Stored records
———
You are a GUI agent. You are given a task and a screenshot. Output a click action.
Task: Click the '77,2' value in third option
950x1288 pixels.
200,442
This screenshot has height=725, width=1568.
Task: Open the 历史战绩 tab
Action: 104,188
———
What is required
Your task is to copy all of the entries exactly.

Response
You are a GUI agent. You are given a task and a screenshot. Output a click action.
Task: Click the '77,2' value in third option
950x1288 pixels.
200,442
This screenshot has height=725, width=1568.
Task: Open the 历史战绩 tab
Action: 104,188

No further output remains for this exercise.